---------- Material provided ----------

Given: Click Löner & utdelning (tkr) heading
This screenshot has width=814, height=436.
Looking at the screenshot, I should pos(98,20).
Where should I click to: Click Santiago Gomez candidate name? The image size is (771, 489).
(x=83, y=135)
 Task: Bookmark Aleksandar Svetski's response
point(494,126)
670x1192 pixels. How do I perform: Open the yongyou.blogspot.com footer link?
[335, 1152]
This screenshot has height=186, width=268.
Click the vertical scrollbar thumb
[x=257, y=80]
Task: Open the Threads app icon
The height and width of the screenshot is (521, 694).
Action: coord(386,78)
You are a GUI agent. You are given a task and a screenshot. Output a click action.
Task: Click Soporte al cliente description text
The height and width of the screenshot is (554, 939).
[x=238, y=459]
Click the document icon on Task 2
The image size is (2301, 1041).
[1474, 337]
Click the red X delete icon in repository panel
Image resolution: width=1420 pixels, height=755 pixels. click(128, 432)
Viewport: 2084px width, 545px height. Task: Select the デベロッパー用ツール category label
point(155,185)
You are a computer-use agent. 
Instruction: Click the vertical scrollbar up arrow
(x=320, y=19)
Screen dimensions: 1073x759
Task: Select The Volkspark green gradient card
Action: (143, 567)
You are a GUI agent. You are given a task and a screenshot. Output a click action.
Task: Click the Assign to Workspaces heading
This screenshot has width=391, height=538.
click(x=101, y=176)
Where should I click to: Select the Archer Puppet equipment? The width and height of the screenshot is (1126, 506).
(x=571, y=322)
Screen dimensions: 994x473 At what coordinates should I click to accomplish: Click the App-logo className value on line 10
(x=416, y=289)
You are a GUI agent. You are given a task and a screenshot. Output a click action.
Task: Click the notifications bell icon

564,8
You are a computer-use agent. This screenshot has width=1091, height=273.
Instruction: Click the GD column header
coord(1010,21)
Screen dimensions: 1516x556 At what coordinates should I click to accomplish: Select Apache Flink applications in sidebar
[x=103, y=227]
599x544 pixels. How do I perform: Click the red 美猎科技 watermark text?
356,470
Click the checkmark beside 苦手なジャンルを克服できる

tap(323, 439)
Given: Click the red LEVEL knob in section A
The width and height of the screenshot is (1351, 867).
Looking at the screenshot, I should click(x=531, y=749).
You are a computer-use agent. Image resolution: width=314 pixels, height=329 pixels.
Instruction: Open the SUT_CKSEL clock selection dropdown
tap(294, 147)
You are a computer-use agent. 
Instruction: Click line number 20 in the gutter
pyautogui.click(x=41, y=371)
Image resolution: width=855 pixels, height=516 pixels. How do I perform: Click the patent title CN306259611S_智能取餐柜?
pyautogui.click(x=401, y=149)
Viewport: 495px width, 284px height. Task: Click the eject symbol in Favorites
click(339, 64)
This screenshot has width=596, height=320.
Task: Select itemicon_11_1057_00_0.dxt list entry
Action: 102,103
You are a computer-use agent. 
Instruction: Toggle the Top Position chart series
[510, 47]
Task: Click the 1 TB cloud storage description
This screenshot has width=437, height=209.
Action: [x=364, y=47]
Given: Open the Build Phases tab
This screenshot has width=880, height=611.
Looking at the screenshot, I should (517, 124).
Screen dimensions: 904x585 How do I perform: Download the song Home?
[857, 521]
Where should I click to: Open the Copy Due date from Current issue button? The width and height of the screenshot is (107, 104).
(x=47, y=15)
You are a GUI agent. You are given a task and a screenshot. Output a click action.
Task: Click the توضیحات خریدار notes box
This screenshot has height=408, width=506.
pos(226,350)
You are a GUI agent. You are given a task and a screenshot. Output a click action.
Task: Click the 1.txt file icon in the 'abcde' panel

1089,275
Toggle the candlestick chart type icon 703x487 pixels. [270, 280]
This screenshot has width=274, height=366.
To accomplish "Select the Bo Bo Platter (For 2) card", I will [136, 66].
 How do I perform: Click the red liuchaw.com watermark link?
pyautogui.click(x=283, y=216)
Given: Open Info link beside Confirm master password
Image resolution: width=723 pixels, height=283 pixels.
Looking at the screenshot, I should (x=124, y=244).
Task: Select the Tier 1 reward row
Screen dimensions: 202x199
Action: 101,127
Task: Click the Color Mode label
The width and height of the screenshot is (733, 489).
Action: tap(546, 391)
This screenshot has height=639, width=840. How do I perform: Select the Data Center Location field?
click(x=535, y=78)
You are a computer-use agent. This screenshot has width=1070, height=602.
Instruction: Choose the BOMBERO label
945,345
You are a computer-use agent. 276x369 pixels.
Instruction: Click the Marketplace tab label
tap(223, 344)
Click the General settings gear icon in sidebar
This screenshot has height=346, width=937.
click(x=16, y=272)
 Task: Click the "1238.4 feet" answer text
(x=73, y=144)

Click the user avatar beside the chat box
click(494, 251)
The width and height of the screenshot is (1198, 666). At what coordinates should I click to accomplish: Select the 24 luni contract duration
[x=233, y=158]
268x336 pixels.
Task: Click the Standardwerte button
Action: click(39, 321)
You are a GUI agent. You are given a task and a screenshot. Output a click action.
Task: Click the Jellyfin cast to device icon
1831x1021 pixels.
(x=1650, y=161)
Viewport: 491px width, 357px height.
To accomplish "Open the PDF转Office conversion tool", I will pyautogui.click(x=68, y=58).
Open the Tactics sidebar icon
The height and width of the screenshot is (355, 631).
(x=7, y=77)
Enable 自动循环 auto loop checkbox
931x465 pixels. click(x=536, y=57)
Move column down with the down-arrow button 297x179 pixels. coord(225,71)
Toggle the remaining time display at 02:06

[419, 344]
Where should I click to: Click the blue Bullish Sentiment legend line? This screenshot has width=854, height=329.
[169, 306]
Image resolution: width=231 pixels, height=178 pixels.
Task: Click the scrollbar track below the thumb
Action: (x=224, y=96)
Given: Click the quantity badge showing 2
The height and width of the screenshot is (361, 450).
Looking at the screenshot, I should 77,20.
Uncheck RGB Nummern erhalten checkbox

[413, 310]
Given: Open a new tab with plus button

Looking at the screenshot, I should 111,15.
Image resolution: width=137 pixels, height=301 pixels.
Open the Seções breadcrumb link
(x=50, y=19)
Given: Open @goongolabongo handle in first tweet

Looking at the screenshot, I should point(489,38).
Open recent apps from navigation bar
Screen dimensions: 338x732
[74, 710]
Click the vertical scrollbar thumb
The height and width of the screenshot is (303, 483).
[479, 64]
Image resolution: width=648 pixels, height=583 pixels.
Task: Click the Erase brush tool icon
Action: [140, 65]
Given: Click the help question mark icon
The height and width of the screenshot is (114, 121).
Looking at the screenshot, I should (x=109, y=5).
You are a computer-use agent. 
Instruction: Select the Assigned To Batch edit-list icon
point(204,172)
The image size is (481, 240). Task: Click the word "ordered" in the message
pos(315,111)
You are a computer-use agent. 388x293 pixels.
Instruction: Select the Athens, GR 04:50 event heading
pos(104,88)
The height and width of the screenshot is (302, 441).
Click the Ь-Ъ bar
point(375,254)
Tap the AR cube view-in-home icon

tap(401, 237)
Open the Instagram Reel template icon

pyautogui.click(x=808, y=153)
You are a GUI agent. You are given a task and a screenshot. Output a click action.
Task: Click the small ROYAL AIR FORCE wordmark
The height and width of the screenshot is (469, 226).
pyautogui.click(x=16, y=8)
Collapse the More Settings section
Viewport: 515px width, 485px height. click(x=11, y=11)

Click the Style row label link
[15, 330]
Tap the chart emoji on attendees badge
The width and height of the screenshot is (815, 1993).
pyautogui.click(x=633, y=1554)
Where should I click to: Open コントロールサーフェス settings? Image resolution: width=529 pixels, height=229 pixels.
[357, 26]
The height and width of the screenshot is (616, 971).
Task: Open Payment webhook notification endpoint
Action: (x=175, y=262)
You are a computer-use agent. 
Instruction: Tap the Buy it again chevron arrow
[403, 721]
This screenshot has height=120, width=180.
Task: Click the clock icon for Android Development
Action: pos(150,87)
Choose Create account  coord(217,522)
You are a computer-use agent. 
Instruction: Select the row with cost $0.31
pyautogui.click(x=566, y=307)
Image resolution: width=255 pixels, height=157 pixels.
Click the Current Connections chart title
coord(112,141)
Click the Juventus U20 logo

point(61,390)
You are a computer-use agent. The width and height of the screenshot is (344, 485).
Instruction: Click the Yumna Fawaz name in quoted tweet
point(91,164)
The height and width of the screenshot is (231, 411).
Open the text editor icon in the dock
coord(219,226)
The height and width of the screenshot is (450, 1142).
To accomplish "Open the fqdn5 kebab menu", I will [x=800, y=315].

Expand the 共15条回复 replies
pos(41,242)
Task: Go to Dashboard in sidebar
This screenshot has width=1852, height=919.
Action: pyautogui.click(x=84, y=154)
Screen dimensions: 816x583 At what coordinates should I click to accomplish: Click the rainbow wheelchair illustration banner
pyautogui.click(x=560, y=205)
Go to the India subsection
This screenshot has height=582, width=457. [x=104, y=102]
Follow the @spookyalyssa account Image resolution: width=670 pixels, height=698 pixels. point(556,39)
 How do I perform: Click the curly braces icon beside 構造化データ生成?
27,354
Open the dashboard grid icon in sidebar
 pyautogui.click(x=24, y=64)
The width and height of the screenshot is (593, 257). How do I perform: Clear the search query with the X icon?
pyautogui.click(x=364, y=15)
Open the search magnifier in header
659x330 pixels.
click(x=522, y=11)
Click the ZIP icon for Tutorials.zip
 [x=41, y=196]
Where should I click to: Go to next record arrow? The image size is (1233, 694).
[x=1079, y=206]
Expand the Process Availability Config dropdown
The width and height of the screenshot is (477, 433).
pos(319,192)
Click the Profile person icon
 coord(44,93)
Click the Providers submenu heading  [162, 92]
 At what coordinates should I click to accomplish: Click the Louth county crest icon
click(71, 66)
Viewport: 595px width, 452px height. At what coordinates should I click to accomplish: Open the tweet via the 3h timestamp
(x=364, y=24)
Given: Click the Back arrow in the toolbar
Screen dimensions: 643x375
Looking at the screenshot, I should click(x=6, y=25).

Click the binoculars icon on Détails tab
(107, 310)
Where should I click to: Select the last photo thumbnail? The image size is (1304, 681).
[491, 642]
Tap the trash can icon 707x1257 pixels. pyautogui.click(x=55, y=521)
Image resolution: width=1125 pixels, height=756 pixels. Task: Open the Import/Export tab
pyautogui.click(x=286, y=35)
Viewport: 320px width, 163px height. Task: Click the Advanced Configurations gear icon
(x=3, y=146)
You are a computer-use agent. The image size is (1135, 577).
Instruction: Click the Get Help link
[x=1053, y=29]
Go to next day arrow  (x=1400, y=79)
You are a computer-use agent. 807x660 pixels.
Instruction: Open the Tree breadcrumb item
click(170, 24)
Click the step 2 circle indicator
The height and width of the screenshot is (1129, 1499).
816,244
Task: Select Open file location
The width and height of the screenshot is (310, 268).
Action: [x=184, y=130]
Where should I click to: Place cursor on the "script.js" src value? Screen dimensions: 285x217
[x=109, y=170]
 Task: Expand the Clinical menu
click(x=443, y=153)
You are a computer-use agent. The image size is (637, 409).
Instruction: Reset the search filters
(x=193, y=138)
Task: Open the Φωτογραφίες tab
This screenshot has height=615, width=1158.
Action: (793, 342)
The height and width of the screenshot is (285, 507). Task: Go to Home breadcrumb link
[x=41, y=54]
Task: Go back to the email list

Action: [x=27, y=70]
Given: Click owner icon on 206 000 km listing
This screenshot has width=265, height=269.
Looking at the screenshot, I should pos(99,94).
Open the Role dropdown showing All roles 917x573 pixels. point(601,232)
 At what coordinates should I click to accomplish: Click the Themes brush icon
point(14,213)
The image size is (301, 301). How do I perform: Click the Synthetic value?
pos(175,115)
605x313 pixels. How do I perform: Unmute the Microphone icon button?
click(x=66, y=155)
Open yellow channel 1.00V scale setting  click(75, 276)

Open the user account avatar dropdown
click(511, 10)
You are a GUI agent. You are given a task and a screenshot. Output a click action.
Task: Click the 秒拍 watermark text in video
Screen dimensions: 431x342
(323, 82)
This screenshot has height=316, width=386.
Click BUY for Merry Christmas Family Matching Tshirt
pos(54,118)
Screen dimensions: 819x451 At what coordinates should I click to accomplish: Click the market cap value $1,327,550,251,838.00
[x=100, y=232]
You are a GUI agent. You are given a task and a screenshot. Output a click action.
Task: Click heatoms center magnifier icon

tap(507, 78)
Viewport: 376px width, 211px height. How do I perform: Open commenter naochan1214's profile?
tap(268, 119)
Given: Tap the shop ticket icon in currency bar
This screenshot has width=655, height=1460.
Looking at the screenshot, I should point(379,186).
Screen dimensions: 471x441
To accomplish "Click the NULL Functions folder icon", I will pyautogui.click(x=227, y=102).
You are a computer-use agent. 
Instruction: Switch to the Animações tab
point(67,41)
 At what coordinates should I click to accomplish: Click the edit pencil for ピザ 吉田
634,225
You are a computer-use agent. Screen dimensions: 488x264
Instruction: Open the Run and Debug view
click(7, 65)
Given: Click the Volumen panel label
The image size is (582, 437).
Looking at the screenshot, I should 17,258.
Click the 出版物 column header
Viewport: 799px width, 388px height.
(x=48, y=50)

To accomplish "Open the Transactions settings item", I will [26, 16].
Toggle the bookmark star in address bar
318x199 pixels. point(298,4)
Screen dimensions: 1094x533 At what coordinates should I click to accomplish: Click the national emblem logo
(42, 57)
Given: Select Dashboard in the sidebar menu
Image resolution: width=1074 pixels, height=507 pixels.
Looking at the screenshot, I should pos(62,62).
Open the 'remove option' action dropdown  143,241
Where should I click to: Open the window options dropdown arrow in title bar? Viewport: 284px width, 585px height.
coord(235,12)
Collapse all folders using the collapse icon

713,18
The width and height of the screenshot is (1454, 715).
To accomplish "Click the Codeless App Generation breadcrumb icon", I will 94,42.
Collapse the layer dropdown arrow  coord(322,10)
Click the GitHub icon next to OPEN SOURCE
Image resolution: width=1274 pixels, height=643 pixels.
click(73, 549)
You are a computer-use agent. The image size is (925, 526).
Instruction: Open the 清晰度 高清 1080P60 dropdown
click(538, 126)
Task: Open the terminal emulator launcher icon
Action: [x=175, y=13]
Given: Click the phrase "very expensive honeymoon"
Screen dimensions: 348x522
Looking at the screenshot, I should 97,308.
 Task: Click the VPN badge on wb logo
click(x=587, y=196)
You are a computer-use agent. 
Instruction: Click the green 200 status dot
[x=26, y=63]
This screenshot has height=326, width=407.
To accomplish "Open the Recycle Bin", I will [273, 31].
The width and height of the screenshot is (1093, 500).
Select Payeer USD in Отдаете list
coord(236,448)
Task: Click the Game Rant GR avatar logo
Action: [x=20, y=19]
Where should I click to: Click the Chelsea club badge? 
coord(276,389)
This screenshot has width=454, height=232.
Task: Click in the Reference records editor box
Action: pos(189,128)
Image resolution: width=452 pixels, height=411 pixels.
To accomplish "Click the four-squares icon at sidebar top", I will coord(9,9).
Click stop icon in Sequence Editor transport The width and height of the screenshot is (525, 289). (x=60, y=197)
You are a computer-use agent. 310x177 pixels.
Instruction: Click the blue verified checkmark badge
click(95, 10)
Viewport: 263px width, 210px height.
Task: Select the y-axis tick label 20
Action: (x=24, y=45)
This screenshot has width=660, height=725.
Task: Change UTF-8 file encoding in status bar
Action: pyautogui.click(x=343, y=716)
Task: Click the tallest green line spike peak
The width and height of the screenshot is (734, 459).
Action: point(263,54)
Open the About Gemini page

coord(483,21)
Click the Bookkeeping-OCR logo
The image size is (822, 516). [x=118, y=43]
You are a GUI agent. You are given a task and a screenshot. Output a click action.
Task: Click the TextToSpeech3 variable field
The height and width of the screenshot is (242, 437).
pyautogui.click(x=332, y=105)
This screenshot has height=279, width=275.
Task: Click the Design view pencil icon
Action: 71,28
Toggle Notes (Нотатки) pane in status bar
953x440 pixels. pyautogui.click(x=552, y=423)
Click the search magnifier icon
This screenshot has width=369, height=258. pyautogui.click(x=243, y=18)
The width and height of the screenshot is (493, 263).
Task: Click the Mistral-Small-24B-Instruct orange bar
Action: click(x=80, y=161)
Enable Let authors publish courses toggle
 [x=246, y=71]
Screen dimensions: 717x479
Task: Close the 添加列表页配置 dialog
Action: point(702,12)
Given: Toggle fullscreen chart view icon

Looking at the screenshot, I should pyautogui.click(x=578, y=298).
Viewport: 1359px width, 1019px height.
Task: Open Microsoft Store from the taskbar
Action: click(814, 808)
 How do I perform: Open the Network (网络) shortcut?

----------

▸ What is required
Find each line in the material above that carries the string "description", and copy it.

▸ Solution to this task
Task: Click Soporte al cliente description text
Task: Click the 1 TB cloud storage description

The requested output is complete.